Dem Beschwerdevorbringen zuwider fehlt es auch keineswegs an einer tragfähigen Begründung der zur subjektiven Tatseite der fahrlässigen Krida (Faktum C) getroffenen Feststellungen; der Schöffensenat verwies hier - was die Rüge übergeht - auf das Gutachten des Sachverständigen Mag. Ernst M*** und auf die Aussage des Zeugen Mag. Klaus P*** (vgl US 32 vorletzter Abs bis US 33 1. Abs ).

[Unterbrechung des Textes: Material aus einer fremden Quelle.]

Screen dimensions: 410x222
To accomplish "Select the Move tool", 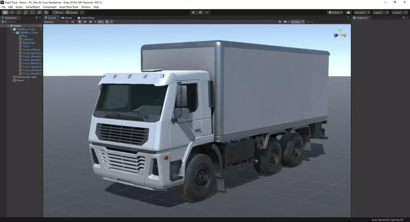I will tap(12, 12).
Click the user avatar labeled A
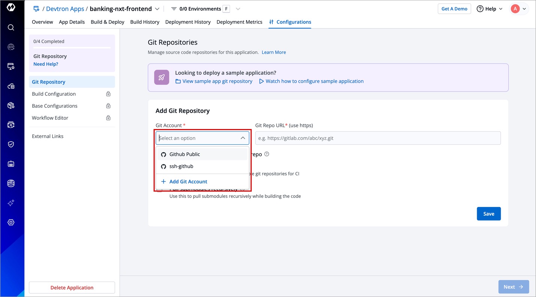The height and width of the screenshot is (297, 536). tap(515, 9)
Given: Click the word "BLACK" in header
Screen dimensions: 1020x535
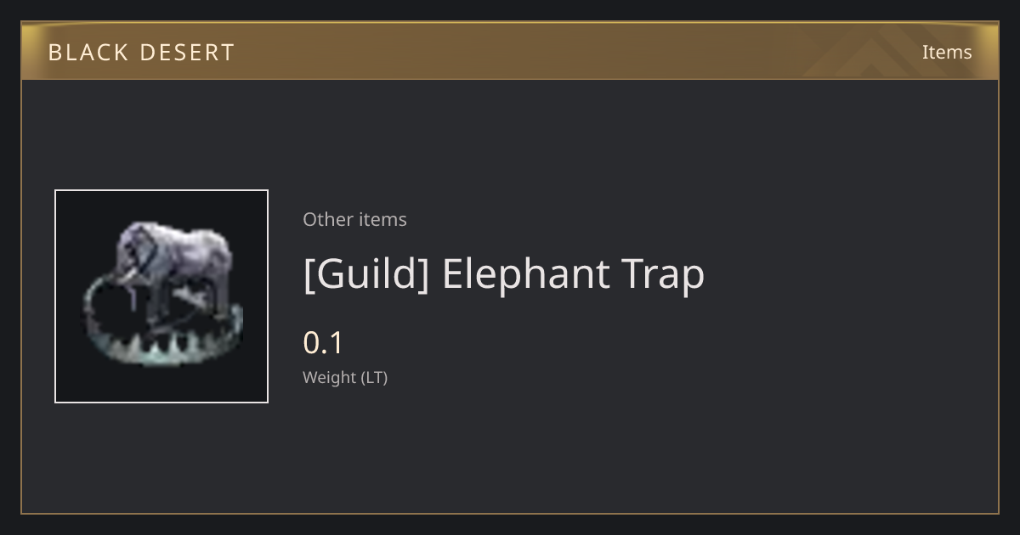Looking at the screenshot, I should (88, 53).
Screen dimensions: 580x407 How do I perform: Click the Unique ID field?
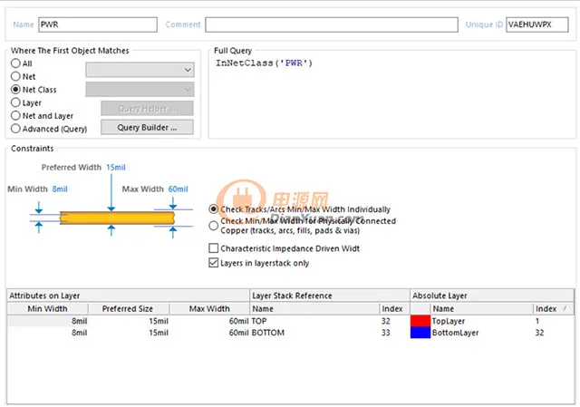(x=537, y=24)
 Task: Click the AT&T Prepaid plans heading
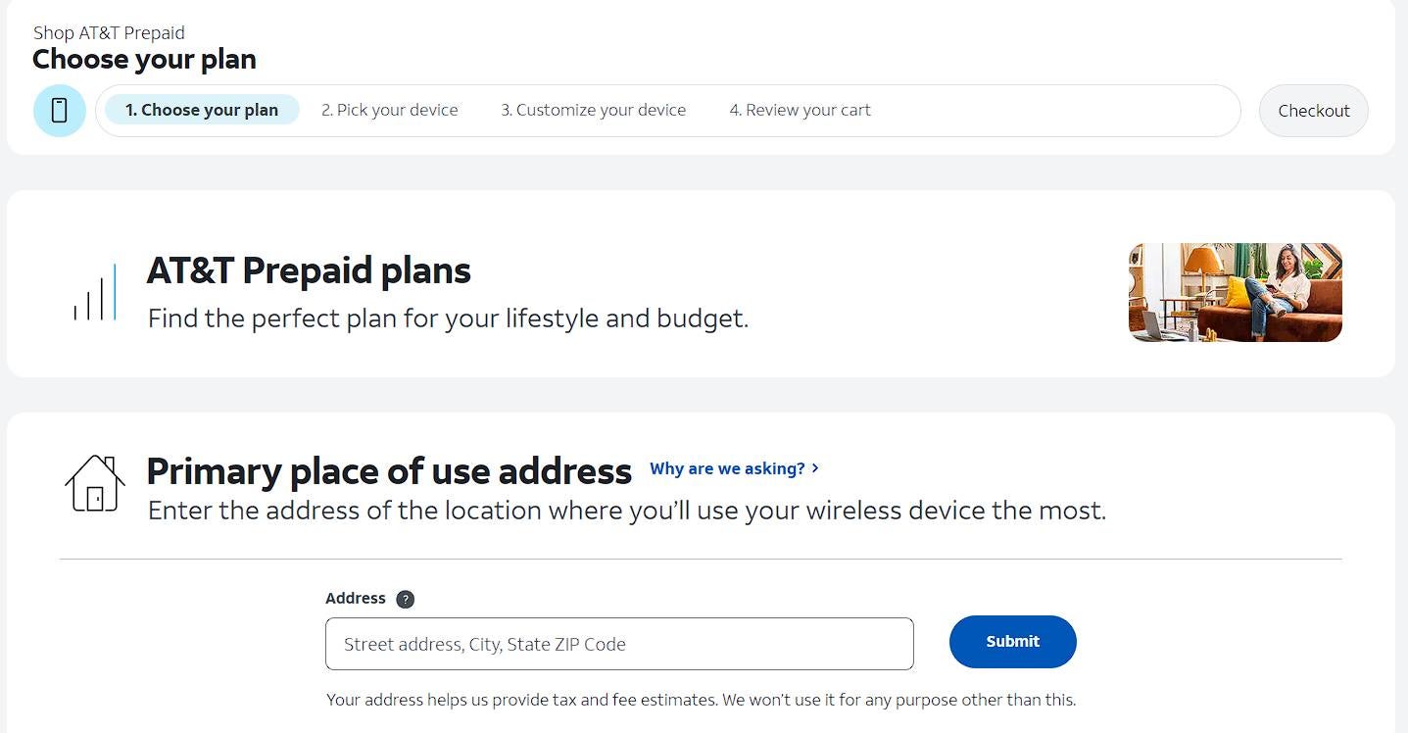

Ein Widerspruch der Annahme des Eintritts der Zahlungsunfähigkeit am 31.Dezember 1985 (US 22) zur Urteilsfeststellung hinsichtlch Pkt D des Schuldspruches, daß dem Angeklagten in der Zeit von Jänner 1987 bis 23.März 1987 noch hinreichende Mittel zur Weiterleitung der gegenständlichen Dienstnehmerbeiträge an die Sozialversicherung zur Verfügung gestanden wären, und zur Annahme der subjektiven Tatseite iS des § 114 Abs 1 und 2 ASVG (US 24), ist nicht erkennbar: Die Unfähigkeit, binnen angemessener Frist und bei redlicher Gebarung alle Verbindlichkeiten zu begleichen, schließt weder die Fähigkeit zur Einzahlung von Dienstnehmerbeiträgen an die Sozialversicherung aus, noch den Vorsatz, diese Beträge dennoch einzubehalten. Die Nichtigkeitsbeschwerde war daher schon bei einer nichtöffentlichen Beratung als zum Teil nicht prozeßordnungsgemäß ausgeführt (§ 285 d Abs 1 Z 1 StPO iVm § 285 a Z 2 StPO), im übrigen aber als als offenbar unbegründet (§ 285 d Abs 1 Z 2 StPO) zurückzuweisen.

Dies hat zur Folge, daß über die Berufungen der Staatsanwaltschaft und des Angeklagten das Oberlandesgericht Innsbruck zu entscheiden haben wird (§ 285 i StPO).